__GEGEVEN FRAGMENT__
************
Het is dinsdagmorgen half twaalf, straks stapt hij alweer in het vliegtuig naar Parijs, en het hoofd van Gijs van Ringen (26) alias Benwal tolt nog een beetje van Koningsdag. Het hele circus begon vrijdag in Enschede, daarna meteen door naar TivoliVredenburg in Utrecht voor Club Heart Broken, waar hij afsloot na Marlon Hoffstadt en Malugi. Om er de volgende dag nog gerust vier gigs achteraan te plakken: van Breda naar Amsterdam, via Scheveningen en weer terug, om uiteindelijk als special guest de uitzinnige ravers bij Intercell naar huis te sturen. Totale score: zes gigs in dertig uur!
************
__GEGEVENS__
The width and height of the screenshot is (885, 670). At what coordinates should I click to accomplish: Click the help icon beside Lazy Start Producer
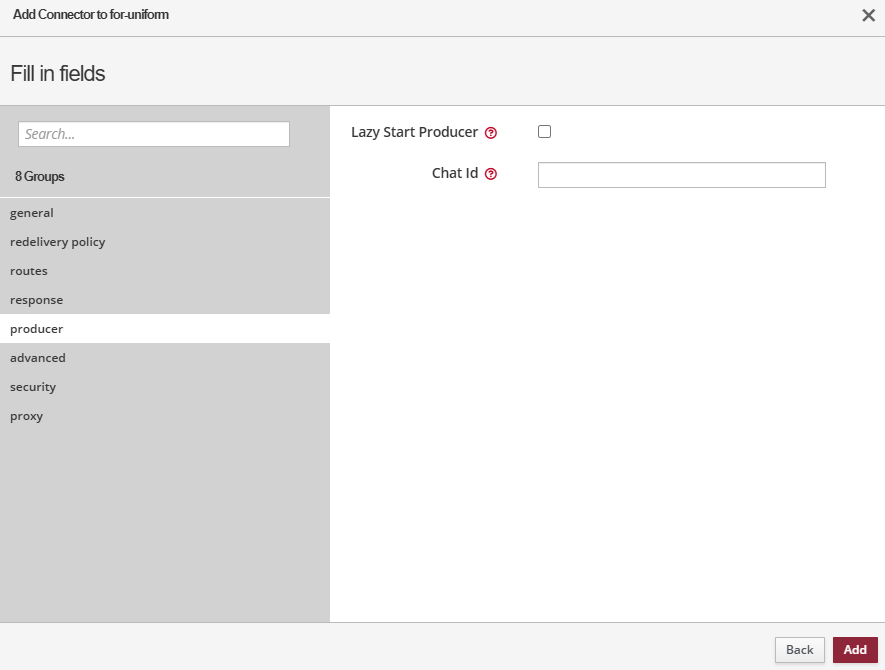click(491, 133)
************
__TE DOEN__
Schrijf het fragment over Benwal en zijn Koningsdag helemaal over, woord voor woord.

__ANTWOORD__
Het is dinsdagmorgen half twaalf, straks stapt hij alweer in het vliegtuig naar Parijs, en het hoofd van Gijs van Ringen (26) alias Benwal tolt nog een beetje van Koningsdag. Het hele circus begon vrijdag in Enschede, daarna meteen door naar TivoliVredenburg in Utrecht voor Club Heart Broken, waar hij afsloot na Marlon Hoffstadt en Malugi. Om er de volgende dag nog gerust vier gigs achteraan te plakken: van Breda naar Amsterdam, via Scheveningen en weer terug, om uiteindelijk als special guest de uitzinnige ravers bij Intercell naar huis te sturen. Totale score: zes gigs in dertig uur!